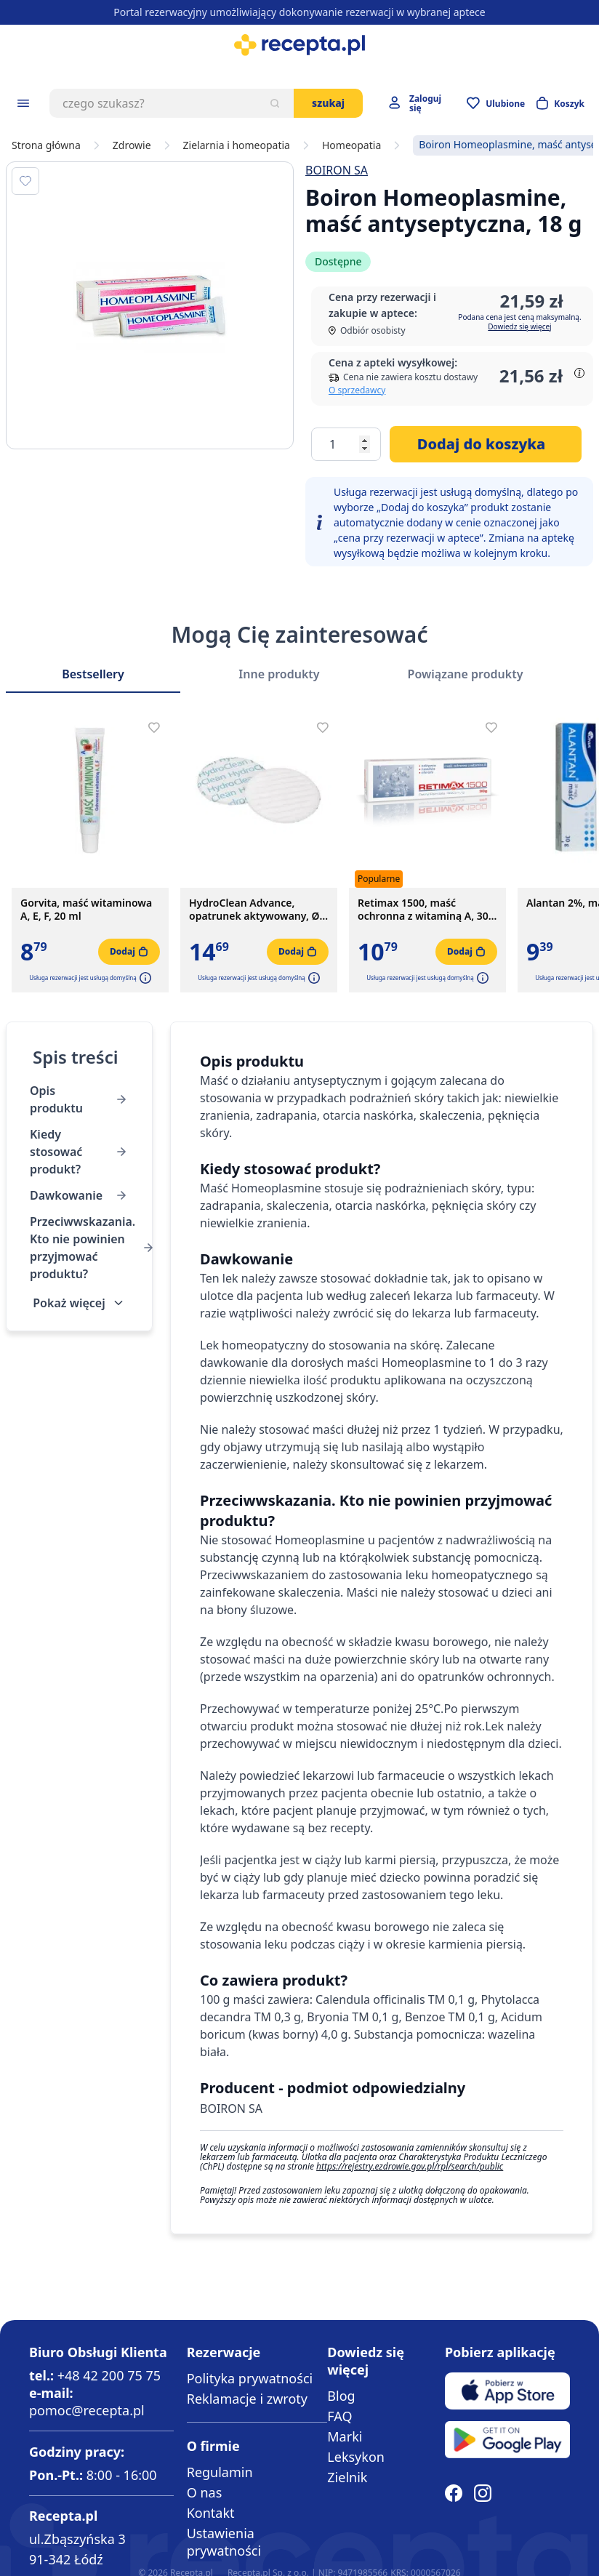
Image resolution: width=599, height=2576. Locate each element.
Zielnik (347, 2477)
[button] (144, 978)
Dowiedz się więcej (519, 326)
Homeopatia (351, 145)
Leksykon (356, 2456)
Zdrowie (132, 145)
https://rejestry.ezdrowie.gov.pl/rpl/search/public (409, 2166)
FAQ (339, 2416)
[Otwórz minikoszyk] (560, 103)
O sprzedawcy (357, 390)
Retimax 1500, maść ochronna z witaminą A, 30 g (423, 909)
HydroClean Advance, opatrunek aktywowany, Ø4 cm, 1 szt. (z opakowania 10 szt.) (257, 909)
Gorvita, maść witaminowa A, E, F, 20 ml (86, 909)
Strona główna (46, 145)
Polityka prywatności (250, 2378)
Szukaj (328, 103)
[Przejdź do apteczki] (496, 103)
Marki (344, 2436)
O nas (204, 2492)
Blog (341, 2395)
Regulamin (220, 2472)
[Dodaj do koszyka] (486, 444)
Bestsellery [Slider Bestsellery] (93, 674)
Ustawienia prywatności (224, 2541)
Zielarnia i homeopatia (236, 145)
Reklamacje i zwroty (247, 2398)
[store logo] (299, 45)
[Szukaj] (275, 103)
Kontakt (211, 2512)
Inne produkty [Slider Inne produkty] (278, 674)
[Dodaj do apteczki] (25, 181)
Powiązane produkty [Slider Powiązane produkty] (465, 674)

---

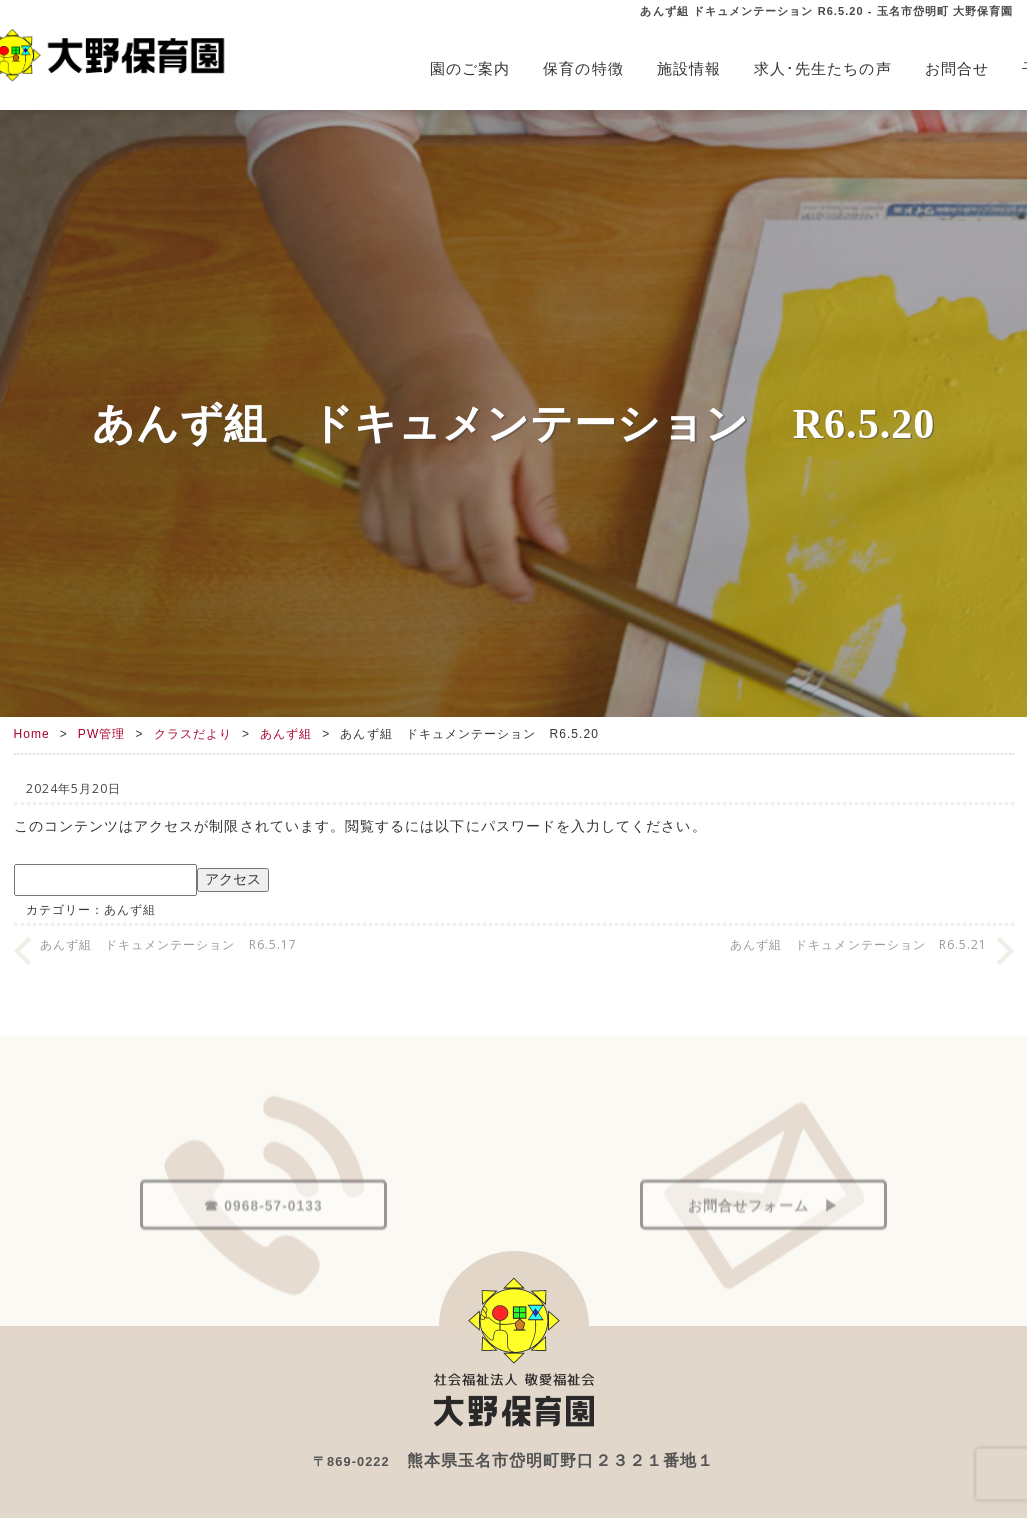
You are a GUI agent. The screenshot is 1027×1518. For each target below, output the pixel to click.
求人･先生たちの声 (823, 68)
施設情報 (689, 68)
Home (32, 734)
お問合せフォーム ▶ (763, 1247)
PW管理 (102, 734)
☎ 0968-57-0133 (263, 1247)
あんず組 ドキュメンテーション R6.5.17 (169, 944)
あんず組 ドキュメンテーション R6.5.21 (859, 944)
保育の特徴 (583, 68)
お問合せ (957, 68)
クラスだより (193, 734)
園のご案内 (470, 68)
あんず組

Given task:
Rewrite the items starting at the line that contains "Leksykon (356, 2456)" and ending at the line that contains "HydroClean Advance, opatrunek", changing "O sprzedawcy" to "Informacje o sprzedawcy" and leaving everything else as it is.

Problem solution:
Leksykon (356, 2456)
Zdrowie (132, 145)
https://rejestry.ezdrowie.gov.pl/rpl/search/public (409, 2166)
FAQ (339, 2416)
[Otwórz minikoszyk] (560, 103)
Informacje o sprzedawcy (357, 390)
Retimax 1500, maść ochronna z witaminą A, 30 g (423, 909)
HydroClean Advance, opatrunek aktywowany, Ø4 cm, 1 szt. (z opakowania 10 szt.) (257, 909)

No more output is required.